##### Material to process

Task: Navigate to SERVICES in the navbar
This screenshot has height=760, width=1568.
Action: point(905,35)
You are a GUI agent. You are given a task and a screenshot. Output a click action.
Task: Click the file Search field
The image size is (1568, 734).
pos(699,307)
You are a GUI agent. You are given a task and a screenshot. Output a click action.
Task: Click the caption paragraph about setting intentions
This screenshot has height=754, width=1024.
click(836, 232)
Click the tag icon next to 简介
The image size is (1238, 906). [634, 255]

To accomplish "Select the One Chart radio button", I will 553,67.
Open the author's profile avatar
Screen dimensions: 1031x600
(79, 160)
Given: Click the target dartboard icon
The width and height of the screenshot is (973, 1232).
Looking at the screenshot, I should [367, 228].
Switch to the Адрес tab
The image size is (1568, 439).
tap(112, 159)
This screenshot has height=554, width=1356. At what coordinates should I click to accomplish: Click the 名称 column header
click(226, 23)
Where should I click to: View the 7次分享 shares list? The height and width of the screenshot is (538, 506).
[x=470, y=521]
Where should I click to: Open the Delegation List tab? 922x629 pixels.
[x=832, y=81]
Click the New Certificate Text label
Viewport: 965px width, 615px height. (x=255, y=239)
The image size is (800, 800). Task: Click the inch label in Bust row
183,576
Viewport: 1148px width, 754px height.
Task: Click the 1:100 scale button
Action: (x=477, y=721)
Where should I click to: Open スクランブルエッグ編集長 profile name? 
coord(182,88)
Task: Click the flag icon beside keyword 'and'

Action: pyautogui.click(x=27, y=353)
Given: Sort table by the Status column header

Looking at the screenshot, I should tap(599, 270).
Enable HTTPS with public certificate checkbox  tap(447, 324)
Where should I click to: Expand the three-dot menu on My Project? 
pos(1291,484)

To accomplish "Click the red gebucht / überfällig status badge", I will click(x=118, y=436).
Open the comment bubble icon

##########

Could you copy out all of the records above exactly?

(Exercise response)
Task: Navigate to SERVICES in the navbar
This screenshot has height=760, width=1568.
Action: point(905,35)
You are a GUI agent. You are given a task and a screenshot. Output a click action.
Task: Click the file Search field
The image size is (1568, 734).
pos(699,307)
You are a GUI agent. You are given a task and a screenshot. Output a click action.
Task: Click the caption paragraph about setting intentions
This screenshot has height=754, width=1024.
click(836, 232)
Click the tag icon next to 简介
The image size is (1238, 906). [634, 255]

To accomplish "Select the One Chart radio button", I will 553,67.
Open the author's profile avatar
Screen dimensions: 1031x600
(79, 160)
Given: Click the target dartboard icon
The width and height of the screenshot is (973, 1232).
Looking at the screenshot, I should [367, 228].
Switch to the Адрес tab
The image size is (1568, 439).
tap(112, 159)
This screenshot has height=554, width=1356. At what coordinates should I click to accomplish: Click the 名称 column header
click(226, 23)
Where should I click to: View the 7次分享 shares list? The height and width of the screenshot is (538, 506).
[x=470, y=521]
Where should I click to: Open the Delegation List tab? 922x629 pixels.
[x=832, y=81]
Click the New Certificate Text label
Viewport: 965px width, 615px height. (x=255, y=239)
The image size is (800, 800). Task: Click the inch label in Bust row
183,576
Viewport: 1148px width, 754px height.
Task: Click the 1:100 scale button
Action: (x=477, y=721)
Where should I click to: Open スクランブルエッグ編集長 profile name? 
coord(182,88)
Task: Click the flag icon beside keyword 'and'

Action: pyautogui.click(x=27, y=353)
Given: Sort table by the Status column header

Looking at the screenshot, I should tap(599, 270).
Enable HTTPS with public certificate checkbox  tap(447, 324)
Where should I click to: Expand the three-dot menu on My Project? 
pos(1291,484)

To accomplish "Click the red gebucht / überfällig status badge", I will click(x=118, y=436).
Open the comment bubble icon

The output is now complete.